◆ PROBLEM REQUIREMENTS ◆
Write the next part of the article on the Pentagon's struggle against IEDs in Afghanistan, picking up after its final sentence.

◆ SUPPLIED PASSAGE ◆
········
U.S. Held “Losing The Battle” Against IEDs In Afghanistan
U.S. Held “Losing The Battle” Against IEDs In Afghanistan
By Sherwood
Ross
December 19, 2011
Even though it has spent at least $60 billion to destroy them, the Pentagon is losing the battle to combat the Improvised Explosive Devices(IEDs), which have accounted for two out of every three U.S. casualties in Iraq and Afghanistan. This won’t stop the Pentagon, though, from spending another $10.1 billion on them next year as it struggles to reduce the human toll the IEDs are taking in its longest-ever war.
While 10 to 15 percent of the IEDs that go off maim or kill U.S. soldiers, “The statistical likelihood of (an enemy) being killed or hurt while planting a bomb was close to zero”, writes Andrew Cockburn in the November issue of Harper’s magazine. By May, 2007, he reported, some 70,000 IEDs were planted in Iraq alone.
“Assembled from cooking pots, mobile phones, flashlight batteries, farm fertilizer, and other commonplace items, these home-made weapons have altered the course of the Iraqi and Afghan wars,” Cockburn writes. “They are also as far removed from our industrial approach to warfare as it is possible to be.”
According to Wikipedia, “In 2009, there
were 7,228 IED attacks in Afghanistan, a 120 percent
increase over 2008, and a record for the war.
········
Dataset entries
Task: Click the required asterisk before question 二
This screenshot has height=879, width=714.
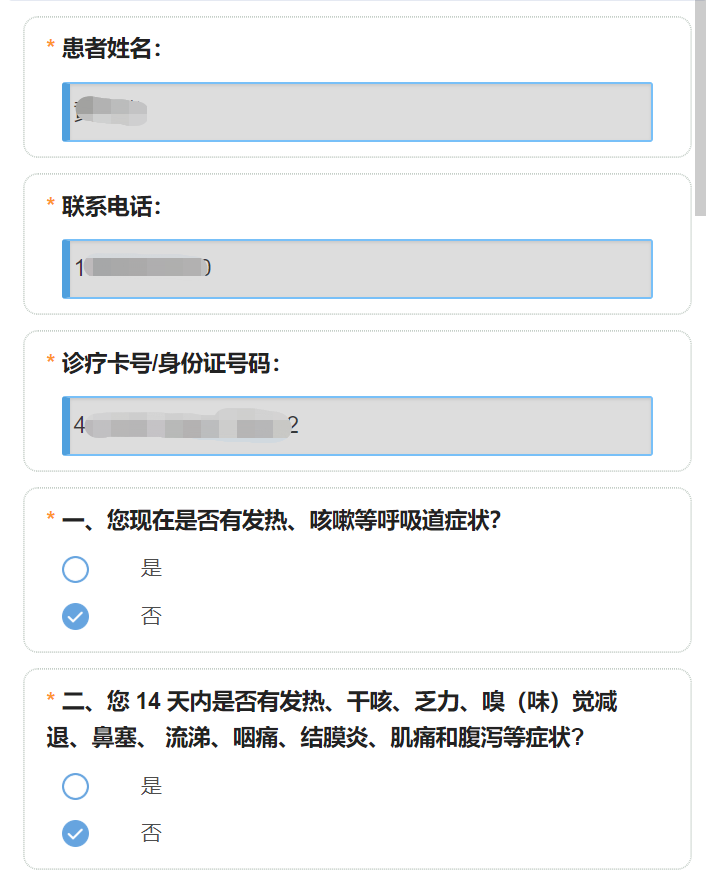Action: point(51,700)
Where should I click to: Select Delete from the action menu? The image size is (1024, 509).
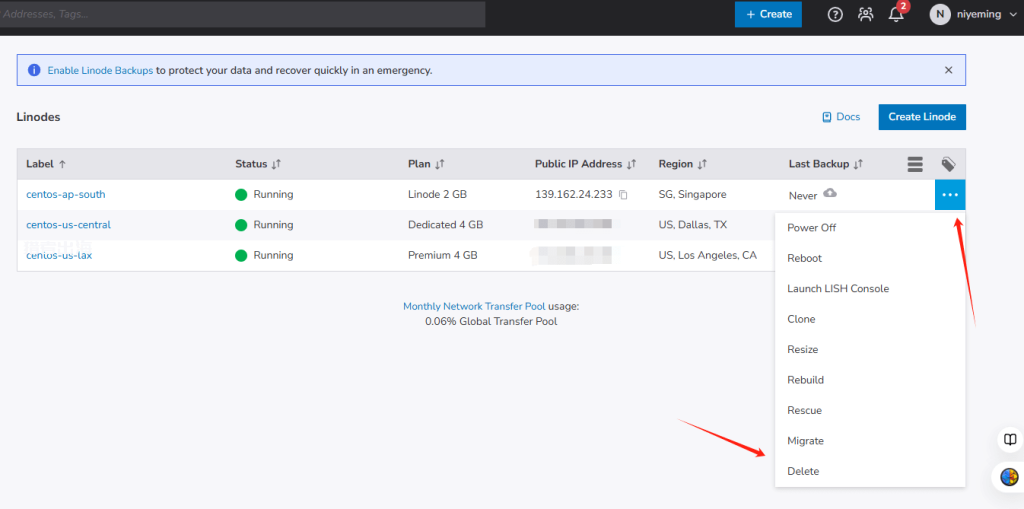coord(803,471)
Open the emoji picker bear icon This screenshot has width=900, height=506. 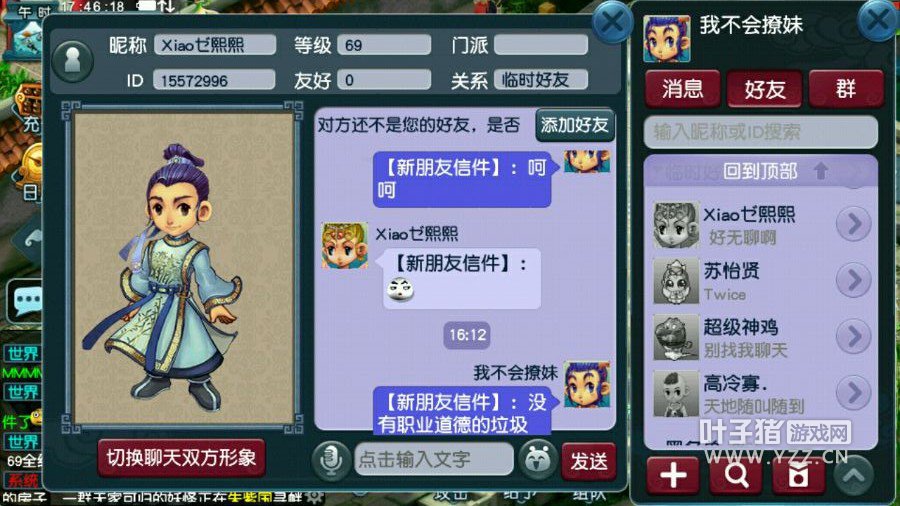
········
◆ EXPECTED ANSWER ◆
Last year,
“IED attacks in Afghanistan wounded 3,366 U.S. soldiers,
which is nearly 60 percent of the total IED-wounded since
the start of the war...Insurgents planted 14,661 IEDs in
2010, a 62 percent increase over the previous year,”
Wikipedia said.
“As a general rule, we find about 50 percent of the IEDs before they go off,” General Michael Oates told Cockburn. The other 50 percent do detonate but of this group one-third do no harm because they were set incorrectly or were not sufficiently lethal or failed to pierce the protective gear of the troops, Oates continued. But, “Somewhere between 10 and 15 percent kill or harm our soldiers or our equipment, and that number’s been very stubborn since about 2004.”
Military analyst Rex Rivolo said the human networks employed making, planting and triggering the IEDs provide jobs for 15,000 workers so that it “counts as a definite growth sector.” IED-planters earn about $15 per job. Rivolo said the best way to inhibit their deployment was to operate low-flying light aircraft over areas where IEDs might be planted.
“When Rivolo oversaw a test-exercise in Jordan in 2005 that clearly demonstrated the effectiveness of the light-aircraft approach, all copies of the resulting report were recalled and destroyed,” Cockburn wrote. Rivolo told him, “It was too cheap for their taste.” Rivolo headed research at the Counter-IED Operations Integration Center in Baghdad.
A concurring view comes from Franklin Spinney, a former Pentagon analyst, who said that those who come up with simple responses to nullify the IED impact “are the antithesis of the techno-war that keeps the money flowing. The American military has sold the idea that complex technologies coupled to step-by-step analytical procedures can negate all the uncertainties and surprises of combat to solve any problem in war.”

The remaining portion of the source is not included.